Foster Farms provides dinners for low-income families
06/24/2014 2:56 PM
06/24/2014 4:02 PM
Foster Farms is celebrating 75 years in business by donating chicken dinners to that many low-income households in west Modesto.
The weekly giveaway is taking place over 12 weeks here and in six other cities around the West. The Livingston-based company also has launched a social media campaign that aims to get food to as many as 75,000 other people.
Tuesday was third time that Modesto residents picked up the dinners at Second Baptist Church, one of the regular distribution sites for Second Harvest Food Bank of Manteca. The recipients, who also are from the nearby Carpenter’s House church, were chosen based on need.
“Every little bit helps when you’re on Social Security,” said Diana Dominici after receiving two large grocery bags full of food. They included a package of rotisserie-seasoned breast filets – cooked, frozen chicken works best for a food bank – as well as canned vegetables, gravy mix, cookies and fresh carrots, potatoes and apples.
Foster Farms, founded on an unknown date in 1939 by the late Max and Verda Foster, has become the top-selling poultry brand in the West.

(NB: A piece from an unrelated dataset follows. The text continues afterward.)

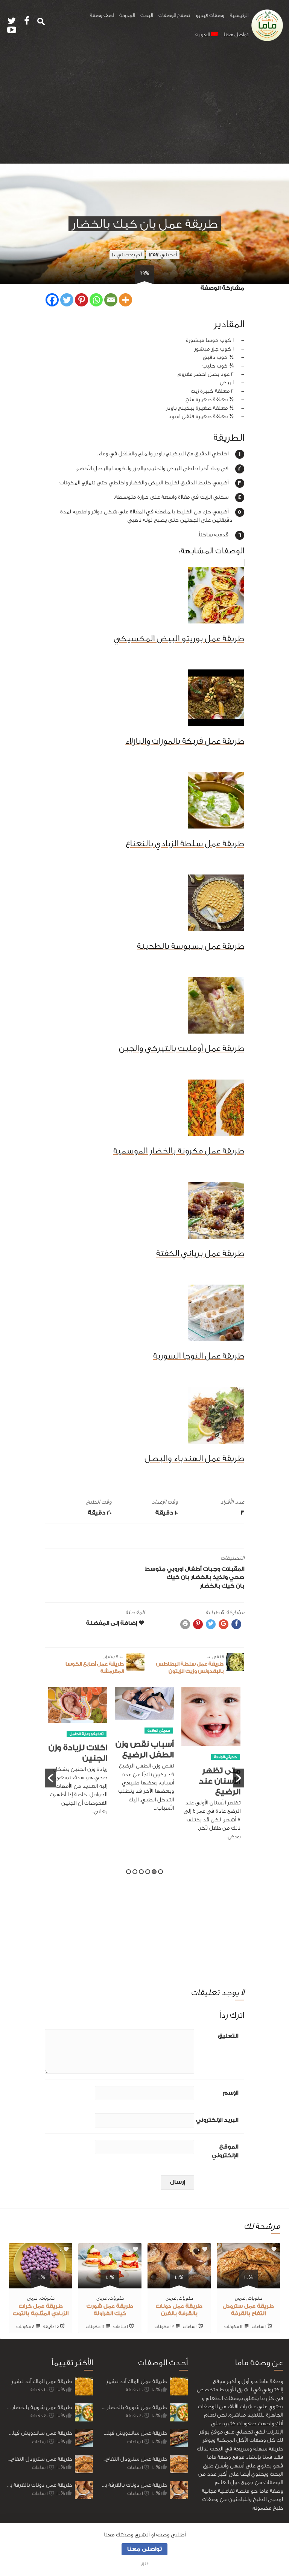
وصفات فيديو (210, 15)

It employs about 12,000 people in several states, including 3,500 at the Livingston chicken plant and 1,300 in the Turlock turkey operation.
The food bank campaign, Pass the Plate, also is taking place in Sacramento, San Francisco, Los Angeles, San Diego, Portland and Seattle.
“The whole idea is to do something about food insecurity on the West Coast,” said Ira Brill, director of communications at Foster Farms.
In keeping with the anniversary, the company is urging all families to spend at least 75 minutes a week gathered at the dining table.
“The purpose is to bring families together at least once a week and pass the plates around and have a conversation,” said Jessica Vaughan, community development coordinator at Second Harvest.
Mike Mallory, Second Harvest’s chief executive officer, said Foster Farms long has been a major supporter. This includes the Food 4 Thought program, which twice a month provides groceries to children who complete after-school activities at numerous schools.
The food provided Tuesday at Second Baptist will go down well with the family of Ernesto Bravo.
“It’s good,” he said in Spanish as daughter Rosa translated. “Every time they give us chicken, we eat it all.”